Although the young pitcher has yet to throw a pitch in MLB, he signed the fifth highest contract for a pitcher in the history of the majors. He was given $155 million for seven years with an opt-out clause after the fourth year in 2017. As the team that signed Tanaka, the Yankees will also have to pay the $20 million posting fee to the Rakuten Golden Eagles of Nippon Professional Baseball (NPB).
Tanaka began playing organized baseball as a little leaguer in his native country. He was a highly touted pitcher in high school before joining the Golden Eagles at the age of 18.
He immediately lived up to expectations as he was elected Rookie of the Year in 2007.
Tanaka won 99 while dropping only 35 decisions in seven seasons in the Pacific League with an ERA of 2.30. He fanned 1,236 batters in 1,315 innings in 175 games. Unlike recent MLB stats, the righty completed 53 of his 172 starts. His strikeout/walk ratio is a startling 4.5-1 (1,236/275).
His most recent three seasons were played at an even higher level of performance. He was 53-9 with a miniscule ERA of 1.44. Last year, he had a perfect 24-0 mark.
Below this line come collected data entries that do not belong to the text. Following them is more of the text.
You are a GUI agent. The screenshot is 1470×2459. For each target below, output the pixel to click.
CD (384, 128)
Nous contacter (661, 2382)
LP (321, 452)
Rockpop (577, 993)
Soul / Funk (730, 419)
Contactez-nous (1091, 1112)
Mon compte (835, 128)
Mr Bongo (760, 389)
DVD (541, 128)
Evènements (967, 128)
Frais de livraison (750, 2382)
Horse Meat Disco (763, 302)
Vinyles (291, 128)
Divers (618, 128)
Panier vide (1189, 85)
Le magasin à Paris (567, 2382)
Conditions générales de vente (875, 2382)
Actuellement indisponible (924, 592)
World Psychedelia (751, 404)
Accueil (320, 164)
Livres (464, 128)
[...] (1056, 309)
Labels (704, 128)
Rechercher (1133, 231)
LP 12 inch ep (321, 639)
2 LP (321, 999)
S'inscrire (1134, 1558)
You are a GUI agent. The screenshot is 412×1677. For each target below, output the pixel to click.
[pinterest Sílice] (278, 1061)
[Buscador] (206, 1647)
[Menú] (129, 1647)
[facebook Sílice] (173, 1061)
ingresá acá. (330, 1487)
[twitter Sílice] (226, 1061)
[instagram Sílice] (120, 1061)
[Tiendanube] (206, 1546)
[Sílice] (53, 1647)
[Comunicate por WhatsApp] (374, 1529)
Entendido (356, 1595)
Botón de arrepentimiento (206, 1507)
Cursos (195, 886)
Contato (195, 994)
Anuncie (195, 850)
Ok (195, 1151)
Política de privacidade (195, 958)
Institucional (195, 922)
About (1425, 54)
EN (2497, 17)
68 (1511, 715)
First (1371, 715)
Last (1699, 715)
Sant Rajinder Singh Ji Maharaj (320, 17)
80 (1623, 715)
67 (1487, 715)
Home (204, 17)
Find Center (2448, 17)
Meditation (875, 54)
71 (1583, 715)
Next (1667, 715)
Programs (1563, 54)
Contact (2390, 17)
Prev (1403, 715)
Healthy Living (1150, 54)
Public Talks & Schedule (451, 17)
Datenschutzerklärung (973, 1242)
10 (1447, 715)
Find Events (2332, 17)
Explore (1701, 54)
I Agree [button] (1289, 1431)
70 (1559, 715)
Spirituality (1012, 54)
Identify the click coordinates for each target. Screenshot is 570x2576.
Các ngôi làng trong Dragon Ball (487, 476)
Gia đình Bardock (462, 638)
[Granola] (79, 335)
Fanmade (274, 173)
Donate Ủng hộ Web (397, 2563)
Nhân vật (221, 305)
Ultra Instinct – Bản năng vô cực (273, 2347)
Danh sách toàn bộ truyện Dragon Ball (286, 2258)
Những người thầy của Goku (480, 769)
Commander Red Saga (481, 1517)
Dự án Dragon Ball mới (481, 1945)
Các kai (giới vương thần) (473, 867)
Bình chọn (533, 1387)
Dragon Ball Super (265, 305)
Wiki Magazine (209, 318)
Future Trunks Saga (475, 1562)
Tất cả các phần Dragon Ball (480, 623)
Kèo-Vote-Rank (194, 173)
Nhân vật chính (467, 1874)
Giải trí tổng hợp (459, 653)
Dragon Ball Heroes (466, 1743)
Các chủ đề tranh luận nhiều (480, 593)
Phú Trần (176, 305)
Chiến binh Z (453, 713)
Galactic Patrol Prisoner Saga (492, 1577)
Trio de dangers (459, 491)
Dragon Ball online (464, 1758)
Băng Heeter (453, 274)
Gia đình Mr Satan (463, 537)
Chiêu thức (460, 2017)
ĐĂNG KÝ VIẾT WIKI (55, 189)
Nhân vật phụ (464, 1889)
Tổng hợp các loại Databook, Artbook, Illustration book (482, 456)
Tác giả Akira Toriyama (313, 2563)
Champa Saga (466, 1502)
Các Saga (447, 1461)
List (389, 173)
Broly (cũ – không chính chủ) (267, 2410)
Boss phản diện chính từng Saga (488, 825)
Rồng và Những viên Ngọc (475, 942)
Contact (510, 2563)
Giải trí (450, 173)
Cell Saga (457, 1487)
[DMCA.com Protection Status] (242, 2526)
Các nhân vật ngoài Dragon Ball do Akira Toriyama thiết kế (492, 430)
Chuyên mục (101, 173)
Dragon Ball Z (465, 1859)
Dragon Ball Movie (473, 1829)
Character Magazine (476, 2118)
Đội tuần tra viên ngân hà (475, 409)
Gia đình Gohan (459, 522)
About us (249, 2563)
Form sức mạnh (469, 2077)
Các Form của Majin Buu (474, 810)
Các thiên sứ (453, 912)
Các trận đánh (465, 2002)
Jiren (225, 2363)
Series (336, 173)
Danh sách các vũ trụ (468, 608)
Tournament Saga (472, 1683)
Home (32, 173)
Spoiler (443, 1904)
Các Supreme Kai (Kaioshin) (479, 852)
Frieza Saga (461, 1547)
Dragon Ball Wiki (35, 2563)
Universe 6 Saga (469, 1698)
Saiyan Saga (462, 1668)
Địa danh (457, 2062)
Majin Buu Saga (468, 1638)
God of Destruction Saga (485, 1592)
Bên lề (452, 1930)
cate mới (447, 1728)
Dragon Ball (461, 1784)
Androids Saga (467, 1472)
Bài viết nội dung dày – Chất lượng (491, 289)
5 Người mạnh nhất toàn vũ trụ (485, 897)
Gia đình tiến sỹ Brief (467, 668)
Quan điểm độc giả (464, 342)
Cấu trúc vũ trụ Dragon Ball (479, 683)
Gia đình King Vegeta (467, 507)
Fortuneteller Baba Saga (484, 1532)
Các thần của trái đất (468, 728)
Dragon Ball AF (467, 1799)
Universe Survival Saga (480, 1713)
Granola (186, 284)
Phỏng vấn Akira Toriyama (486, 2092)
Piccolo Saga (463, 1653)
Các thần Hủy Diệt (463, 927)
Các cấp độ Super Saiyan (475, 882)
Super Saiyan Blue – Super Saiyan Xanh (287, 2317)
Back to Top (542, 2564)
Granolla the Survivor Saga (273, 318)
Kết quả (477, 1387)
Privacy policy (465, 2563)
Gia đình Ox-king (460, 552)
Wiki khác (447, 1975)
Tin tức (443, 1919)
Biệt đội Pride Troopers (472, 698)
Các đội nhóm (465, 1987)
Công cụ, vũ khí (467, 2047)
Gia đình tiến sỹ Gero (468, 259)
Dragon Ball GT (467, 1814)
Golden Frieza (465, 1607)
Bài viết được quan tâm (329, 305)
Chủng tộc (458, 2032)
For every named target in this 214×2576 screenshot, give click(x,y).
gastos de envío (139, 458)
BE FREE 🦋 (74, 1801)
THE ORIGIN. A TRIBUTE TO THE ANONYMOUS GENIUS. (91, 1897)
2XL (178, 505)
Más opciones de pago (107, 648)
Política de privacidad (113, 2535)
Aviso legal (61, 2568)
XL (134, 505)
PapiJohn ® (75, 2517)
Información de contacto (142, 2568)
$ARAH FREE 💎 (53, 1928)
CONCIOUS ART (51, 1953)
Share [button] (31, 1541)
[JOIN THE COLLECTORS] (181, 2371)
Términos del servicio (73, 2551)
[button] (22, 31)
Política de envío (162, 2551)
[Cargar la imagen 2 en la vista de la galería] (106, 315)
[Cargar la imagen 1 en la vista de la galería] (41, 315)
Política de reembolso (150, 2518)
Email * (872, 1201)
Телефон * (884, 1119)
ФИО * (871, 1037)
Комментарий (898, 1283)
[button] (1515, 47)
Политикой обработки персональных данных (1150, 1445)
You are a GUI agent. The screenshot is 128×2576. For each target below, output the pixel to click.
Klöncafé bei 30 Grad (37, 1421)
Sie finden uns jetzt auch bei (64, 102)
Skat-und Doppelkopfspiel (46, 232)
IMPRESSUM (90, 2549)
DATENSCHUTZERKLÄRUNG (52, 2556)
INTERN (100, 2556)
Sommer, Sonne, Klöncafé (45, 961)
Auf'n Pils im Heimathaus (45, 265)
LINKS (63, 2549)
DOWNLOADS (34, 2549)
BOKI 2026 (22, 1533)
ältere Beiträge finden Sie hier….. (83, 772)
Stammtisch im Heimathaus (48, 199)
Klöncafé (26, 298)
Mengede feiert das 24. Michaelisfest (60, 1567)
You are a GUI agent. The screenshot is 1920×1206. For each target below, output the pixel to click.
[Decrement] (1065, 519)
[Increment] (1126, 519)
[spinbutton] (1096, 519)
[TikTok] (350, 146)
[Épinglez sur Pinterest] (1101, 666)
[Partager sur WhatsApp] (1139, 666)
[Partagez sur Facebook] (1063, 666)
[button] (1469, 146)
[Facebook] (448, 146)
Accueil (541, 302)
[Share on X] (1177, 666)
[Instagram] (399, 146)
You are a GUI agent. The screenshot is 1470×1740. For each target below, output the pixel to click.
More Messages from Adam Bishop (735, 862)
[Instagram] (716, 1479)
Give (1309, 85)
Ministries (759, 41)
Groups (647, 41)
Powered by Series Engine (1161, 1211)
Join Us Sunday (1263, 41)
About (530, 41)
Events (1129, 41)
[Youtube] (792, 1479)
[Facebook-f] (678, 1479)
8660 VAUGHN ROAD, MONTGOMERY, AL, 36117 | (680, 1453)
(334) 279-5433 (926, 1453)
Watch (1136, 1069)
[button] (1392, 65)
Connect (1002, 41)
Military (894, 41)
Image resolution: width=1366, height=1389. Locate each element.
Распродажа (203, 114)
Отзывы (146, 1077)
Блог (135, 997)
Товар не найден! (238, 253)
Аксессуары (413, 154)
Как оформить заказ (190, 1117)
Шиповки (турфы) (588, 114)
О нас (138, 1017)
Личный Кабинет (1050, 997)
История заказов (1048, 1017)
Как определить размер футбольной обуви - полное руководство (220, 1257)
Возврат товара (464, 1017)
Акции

The 25 year year-old has pitched against international competition in the 2008 Olympics and in the World Baseball Classic (WBC) 2009 and 2013.
Obtaining the services of Tanaka has been a goal of the Yankees. The retirement of Andy Pettitte and the decision not to sign Phil Hughes left the team short two starters. The farm system of the Yankees has few, if any, pitchers who could make the jump to the majors and keep the team in the hunt for the championship. Tanaka will join Sabathia, Kuroda, and Nova in the rotation with a fifth starter, perhaps Pineda or Phelps, to be decided in Spring Training.
The Yankee ownership has, judging by the signings of McCann, Ellsbury, Beltran and Tanaka, shown dissatisfaction with an 85 win season in which they finished out of the playoffs for only the second time in the last 19 seasons.
Although keeping this year’s salary below $189 million has been an organization goal, managing partner Hal Steinbrenner, at the press conferences for the signing of Jacoby Ellsbury and Carlos Beltran, made it clear having a championship caliber team was the paramount objective. A Wednesday afternoon conference call, the Yankees general manager, Brian Cashman, remarked that these signings are proof that Hank and Hal Steinbrenner are very serious regarding raising the franchise to a level where they can compete for the World Series title.
Why the Yankees desired to obtain the services of Tanaka is much more obvious than why he chose the Yankees. There may be many reasons why he chose the Yankees, playing in New York City, having experienced players from his homeland like Hiroki Kuroda and ichiro Suzuki as teammates, having his songstress wife, Mai Stoda, further here career in the international city, or receiving a call from former Yankee Hideki Matsui of his favorable experiences as a Yankee. The reasoning may be revealed at his first press conference as a Yankee.